Das Blut war damals ein Symbol für Leben, und das ist ja berechtigt, weil unser ganzes Leben, unsere Kraft, im Blut verborgen ist. Das Blut transportiert den Sauerstoff und die Energie in die Zellen, und wer wenig oder schlechtes Blut hat, der ist dauernd müde und angeschlagen. Und so sagt Jesus: ich gebe euch mein Leben, meine Energie, damit ihr die habt und damit sie euer Leben und eure Energie wird. Und er erinnert daran, dass Leben immer damit zu tun hat, dass einer etwas von sich gibt, etwas opfert, etwas schenkt.
Und so schafft Jesus für seine Jünger, wenn sie sich treffen, eine Umgebung, die voller Lebenssymbole ist und auch voll Erinnerung daran, dass das alles möglich wurde, weil er sich ihnen gegeben hat mit seinem ganzen Leben. Und gleichzeitig erleben sie da immer wieder neu, wie sie dieses Leben Jesu in sich aufnehmen und es in ihnen Wurzeln schlägt und wächst und sie eine Gemeinschaft des neuen Lebens werden.

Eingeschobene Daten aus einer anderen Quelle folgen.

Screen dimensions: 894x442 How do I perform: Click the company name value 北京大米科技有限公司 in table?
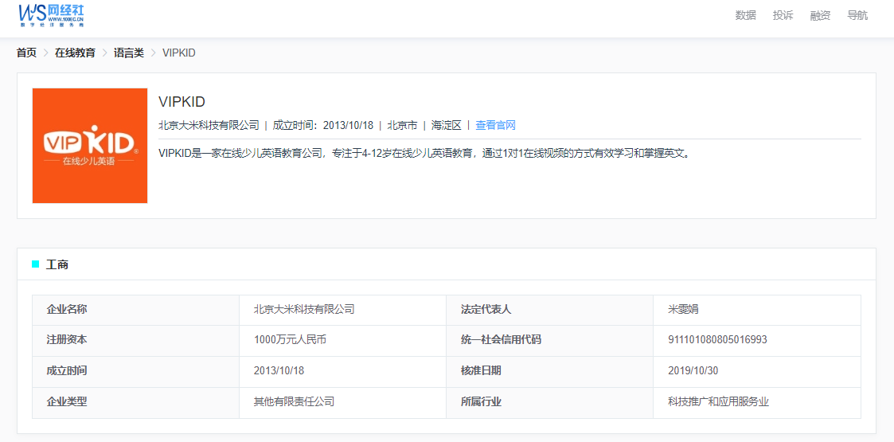[303, 309]
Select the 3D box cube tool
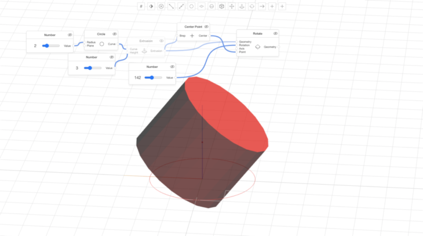Screen dimensions: 423x236 (221, 6)
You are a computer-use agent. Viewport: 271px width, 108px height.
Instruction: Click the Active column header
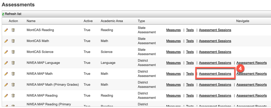(x=88, y=21)
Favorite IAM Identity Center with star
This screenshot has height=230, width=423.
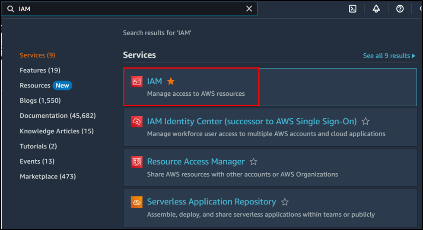(366, 121)
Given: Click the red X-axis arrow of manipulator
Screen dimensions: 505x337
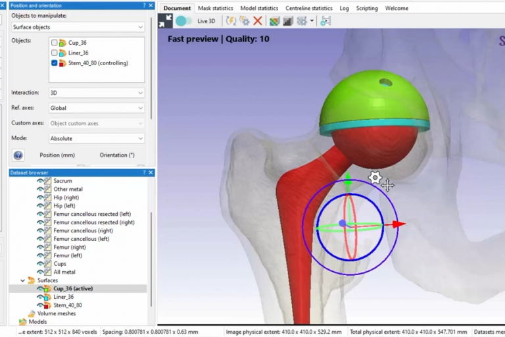Looking at the screenshot, I should pos(398,224).
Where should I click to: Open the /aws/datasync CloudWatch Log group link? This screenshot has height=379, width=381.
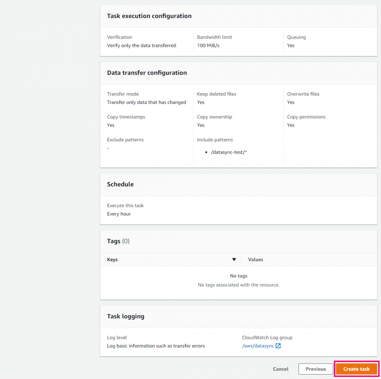click(x=258, y=346)
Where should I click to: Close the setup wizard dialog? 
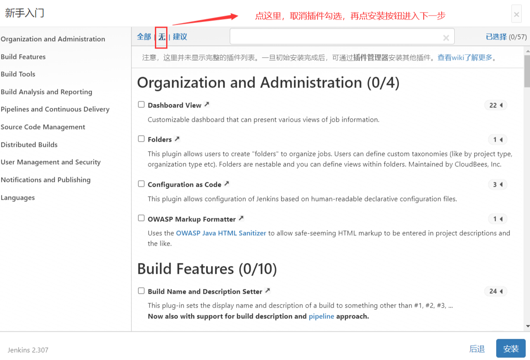click(516, 14)
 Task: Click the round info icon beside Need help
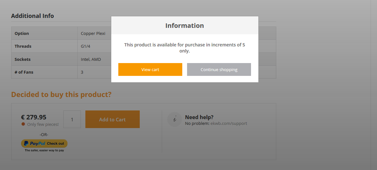(174, 119)
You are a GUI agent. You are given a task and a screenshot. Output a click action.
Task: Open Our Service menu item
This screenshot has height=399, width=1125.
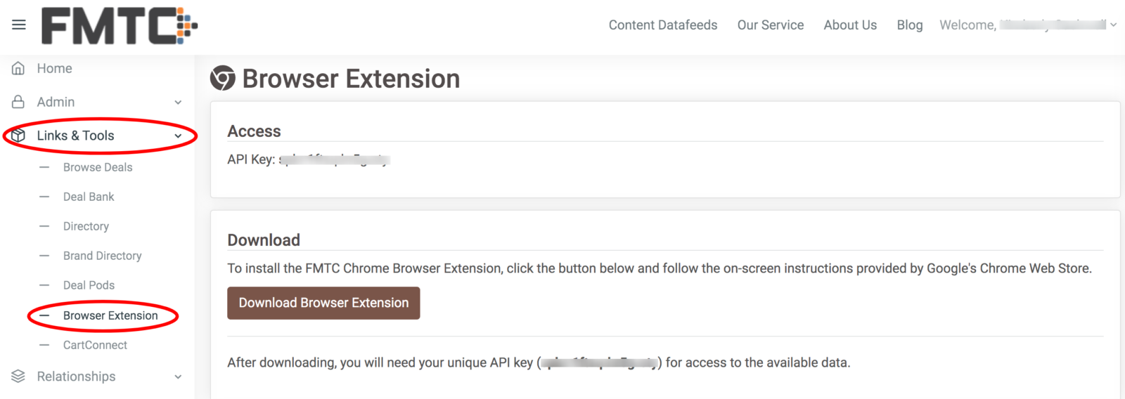click(x=771, y=25)
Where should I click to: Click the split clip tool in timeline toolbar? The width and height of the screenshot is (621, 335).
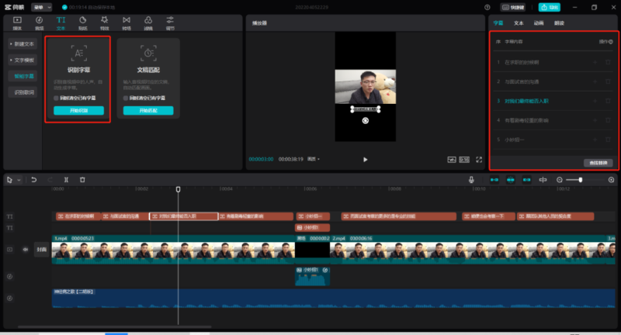pyautogui.click(x=66, y=180)
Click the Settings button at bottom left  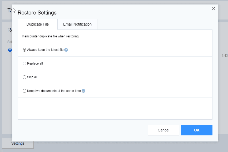(x=18, y=144)
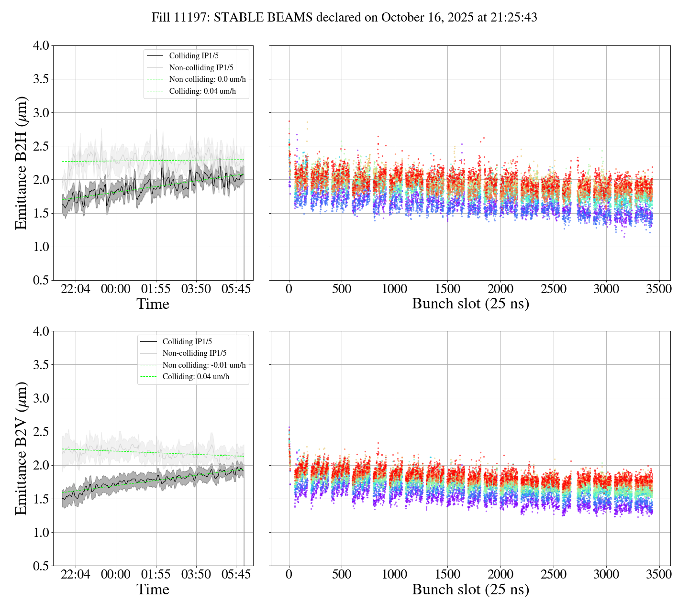Click "Bunch slot (25 ns)" label under top scatter
Viewport: 689px width, 612px height.
click(470, 304)
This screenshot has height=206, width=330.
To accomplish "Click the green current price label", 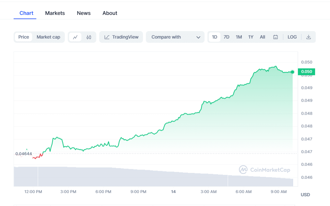I will click(306, 72).
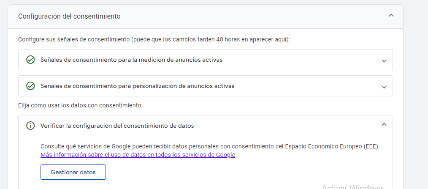Click green check icon for medición de anuncios
428x189 pixels.
[30, 60]
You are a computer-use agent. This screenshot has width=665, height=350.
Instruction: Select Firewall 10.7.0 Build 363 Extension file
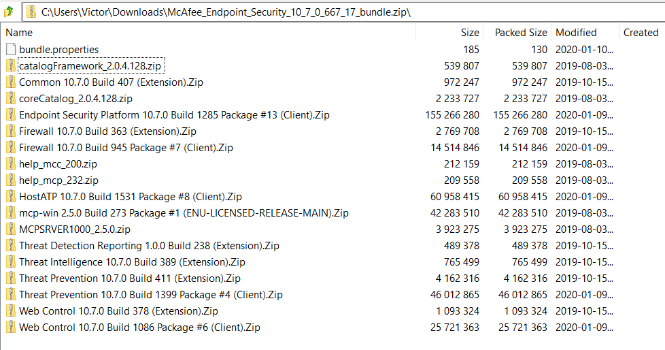[x=107, y=131]
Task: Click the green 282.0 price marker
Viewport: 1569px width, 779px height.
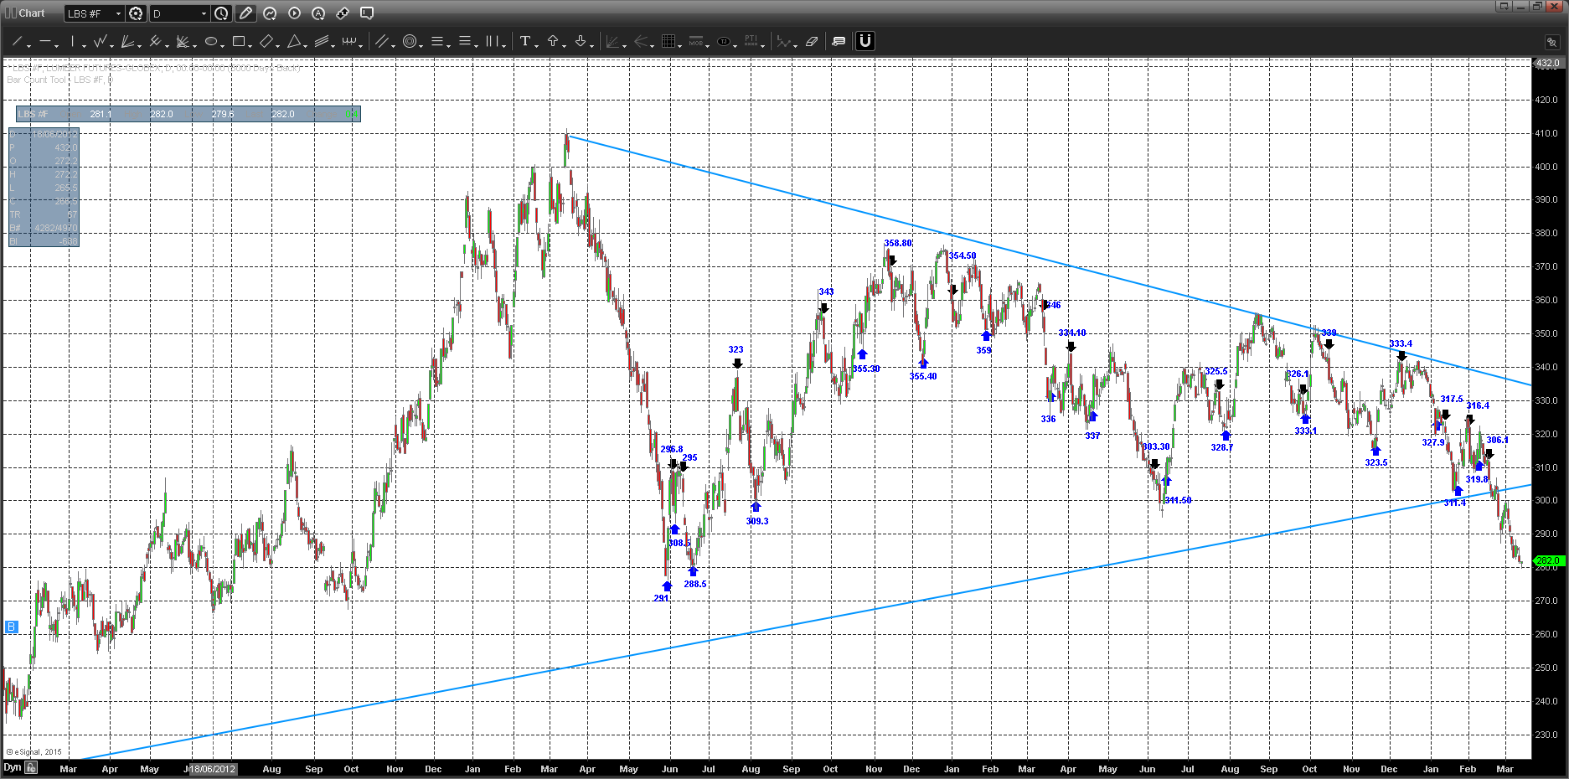Action: (1548, 560)
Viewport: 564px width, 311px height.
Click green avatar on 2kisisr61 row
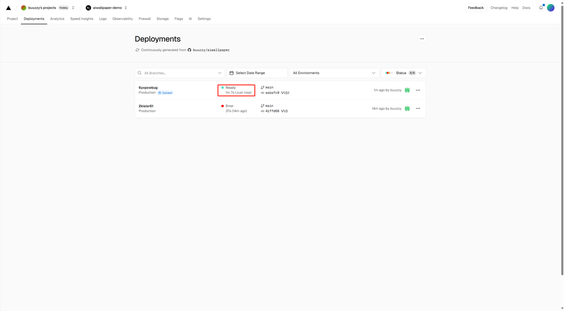pyautogui.click(x=407, y=108)
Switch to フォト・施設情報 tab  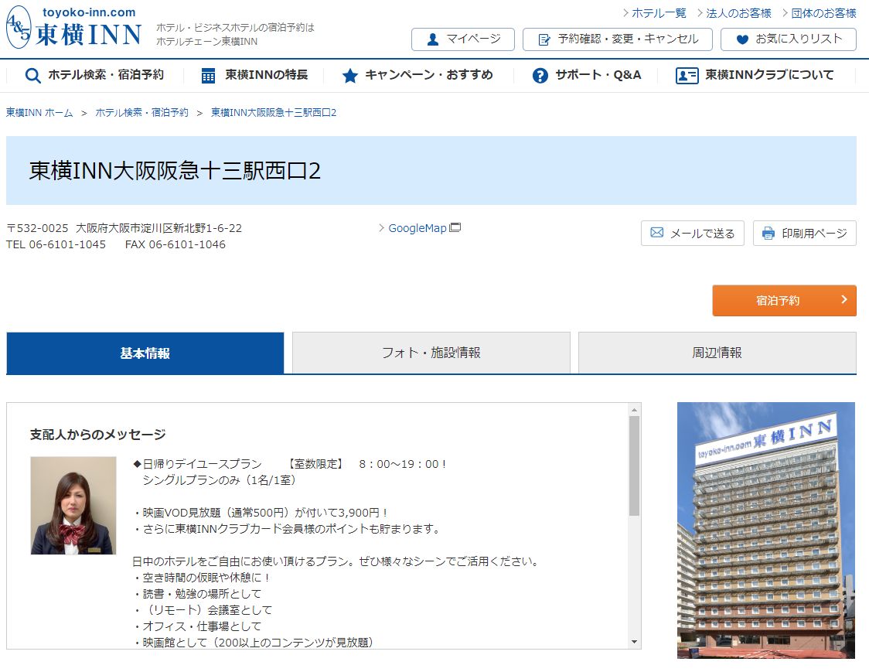(431, 353)
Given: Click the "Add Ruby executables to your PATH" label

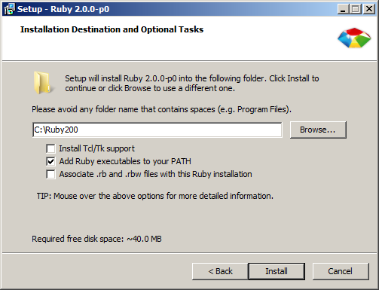Looking at the screenshot, I should click(x=125, y=161).
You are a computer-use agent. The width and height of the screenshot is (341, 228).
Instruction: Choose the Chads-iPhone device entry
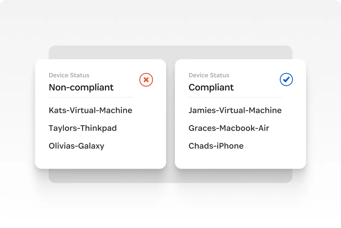[x=216, y=146]
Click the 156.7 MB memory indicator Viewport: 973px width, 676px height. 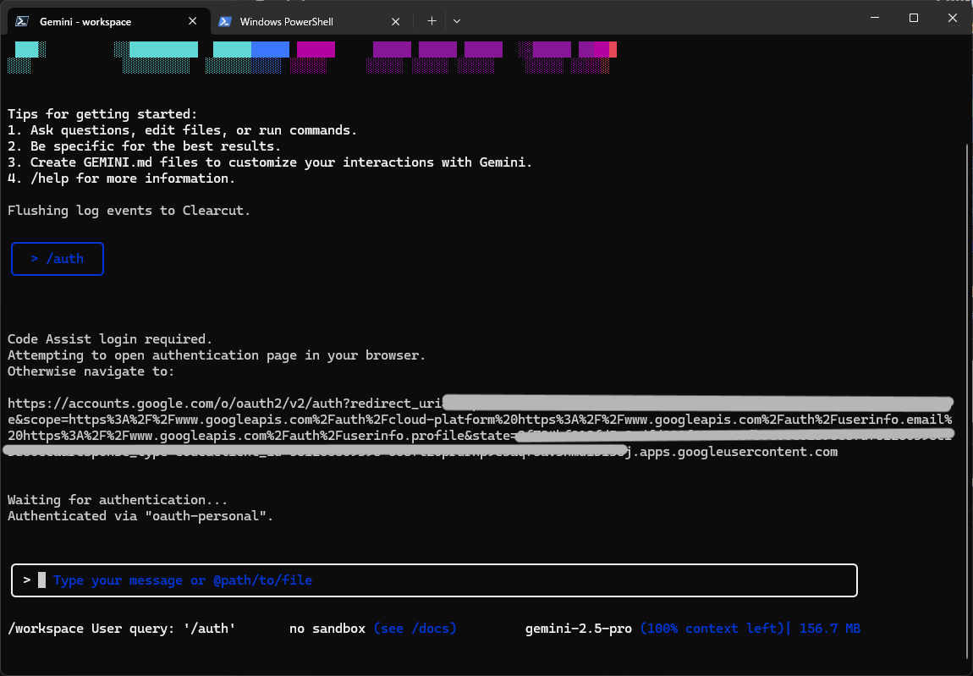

Das Ganze erinnert mich an ein gutes Kunstwerk: in einem Kunstwerk gibt es nicht nur einen einzigen Zusammenhang, sondern es gibt eine Fülle von Bedeutung, und wenn man es anschaut, dann treten immer wieder neue Seiten in den Vordergrund. So hat das Abendmahl eine große Bandbreite an Bedeutungen. Und noch etwas ist da wie bei einem Kunstwerk: der eigentlich Sinn entsteht beim Betrachten, durch das, was es in mir weckt und hervorruft. die Bedeutung entsteht zwischen mir und dem Kunstwerk.
So hat Jesus das Abendmahl erfunden als eine Handlung, die in uns immer wieder neuen Sinn erzeugen soll, die uns immer wieder von neuem etwas aufdecken soll über das fortlaufende Wirken Jesu in unserer Welt und in unserem Leben. Eine Konstellation, die immer wieder die Gemeinschaft stiftet, die Jesus ins Leben gerufen hat. Sein Erbe ist eine Gemeinschaft von Menschen, die lernen, so wie er das Leben zu lieben. Abendmahl ist ein Szenario, das Leben wachsen lässt. Ein offenes Kunstwerk sozusagen, das uns Augen und Herz öffnen soll für die neue Welt Gottes, die unter uns wächst und die für die alte Welt voll Unfreiheit und Leid am Ende keinen Raum mehr lassen wird.